DOCUMENT TEXT
====

Efforts to encourage Caribbean
journalists and others to observe the Day to End Impunity in 2011 were
spectacularly unsuccessful. This owes much to the fact that the word “impunity”
is not one that resonates very clearly in the public domain in this part of the
world.
This is not because freedom of expression and other freedoms
are not successfully curtailed without any recognisable consequence for
perpetrators, but that our authoritarian culture, derived from a repressive
colonial past and dysfunctional political culture, does not readily predispose
many of us to easy recognition of acts of impunity.
For example, when a newspaper editor is threatened and
defamed via a concerted email and online campaign in Trinidad ,
there aren’t high expectations that the person suspected of being behind it will
ever be brought to justice. It is written off as a joke.
Likewise, concerted efforts to smear the characters of two
female investigate journalists in the same country are dismissed as intolerance
by the media for the views of anyone but their own.
This year, the campaign to end impunity will focus on the
plight of Guyanese newspaper columnist, Freddie Kissoon, who has been
physically attacked on more than one occasion, including instances in which he
has been punched and had faeces thrown on him. There is hardly a body of public
opinion signally outraged that despite very good clues, no one has ever been
brought to justice for these crimes.
Recognising that freedom of expression does not only include
the write to express oneself, but the right of others to seek and access such
expression, an act of impunity can also said to have prevailed when the state
broadcaster in Guyana deprived persons from one part of that country from
accessing its radio and television signals because of contentious budget cuts
owing much to the interventions of the political representatives of that region
of the country.
Acts of impunity may also occur when labour laws, the right
to associate and the right to assemble are breached. For example, there was the
recent case of a senior journalist in Grenada who was dismissed by his
Barbadian publisher on highly-contestable grounds related to a story he refused
to retract and which was later found to accurate. The conditions of his
dismissal appeared clearly to conflict with existing industrial relations norms
and there is the view that a level of passive complicity has been displayed by
the government of Grenada
as a response to what some contend is an act of injustice.

====

EXCERPTED RECORDS

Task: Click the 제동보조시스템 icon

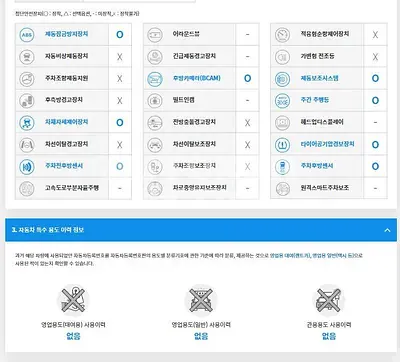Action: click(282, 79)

====

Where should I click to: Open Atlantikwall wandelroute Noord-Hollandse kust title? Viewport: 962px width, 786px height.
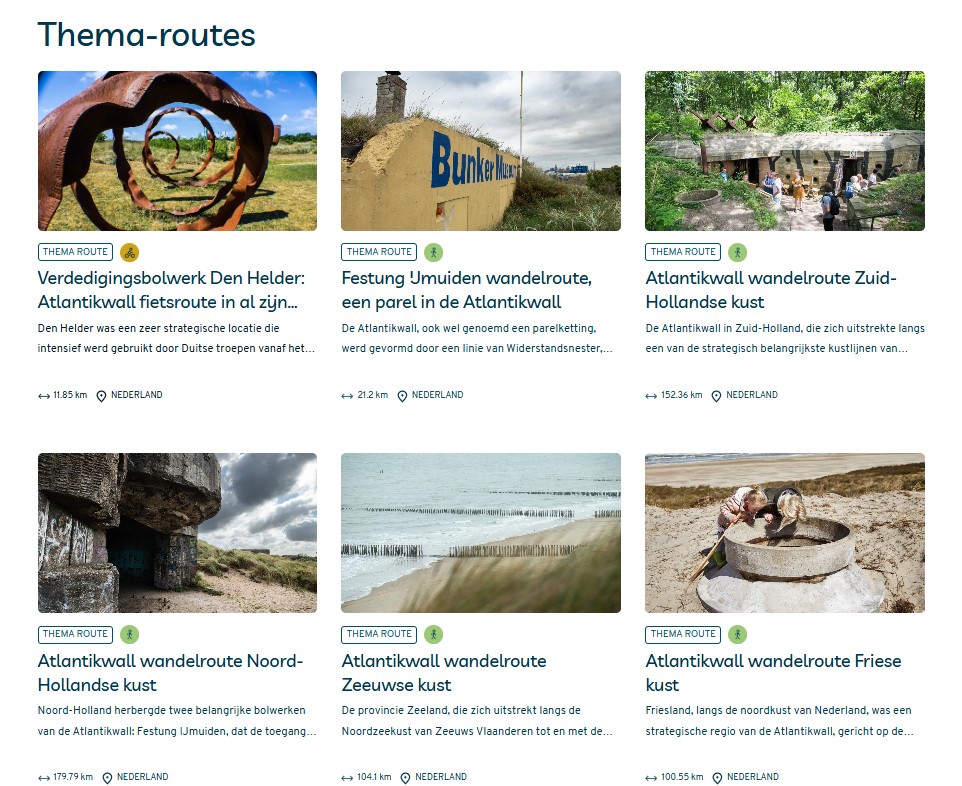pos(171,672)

====

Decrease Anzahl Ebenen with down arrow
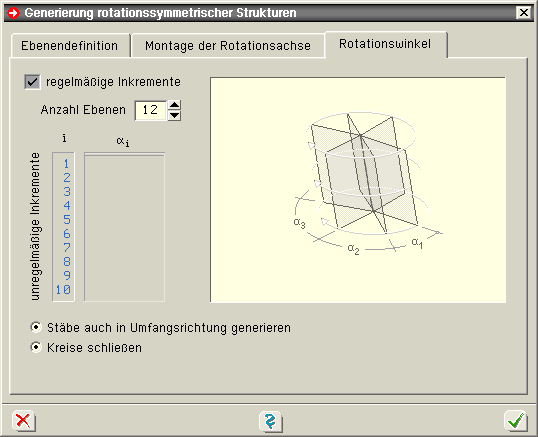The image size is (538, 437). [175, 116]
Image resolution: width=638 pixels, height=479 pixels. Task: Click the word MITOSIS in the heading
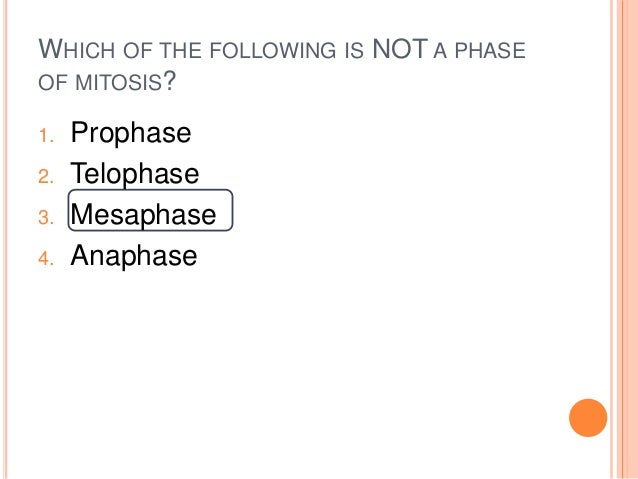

====

GIVEN REQUEST
Finish out the passage on impunity against Caribbean journalists, continuing after its last sentence. These lines come from a separate source.

TASK RESULT
Many in the international free expression community
sometimes also have to be convinced that someone need not be killed, kidnapped,
tortured or jailed in order to be silenced. Silence can come from the loss of a
newspaper job, the fear of public castigation or shame when the threat of
embarrassing personal information looms and the manipulation of otherwise valid
regulatory conditions related to the operations of broadcasters.
A culture of impunity can be said to be in existence,
according to the International Freedom of Expression Exchange (IFEX) “when
those who seek to control the freedom of expression of others do so knowing
that it is unlikely they will be held accountable for their actions.”
The impact of such a culture of impunity can be recognised
in the Caribbean environment without searching
very far. Despite our claims of public candour and overflowing creative
expression, there are taboo issues many would not touch, many of which
challenge existing political orders.
IFEX warns us that all of this can lead to a world in which
people are afraid to speak out. Where criticism is stifled. Where the hard
questions don’t get asked. Where the powerful don’t get challenged. The result
is a world where free expression is silenced.
This is the scope and scale of the challenge for us in the Caribbean .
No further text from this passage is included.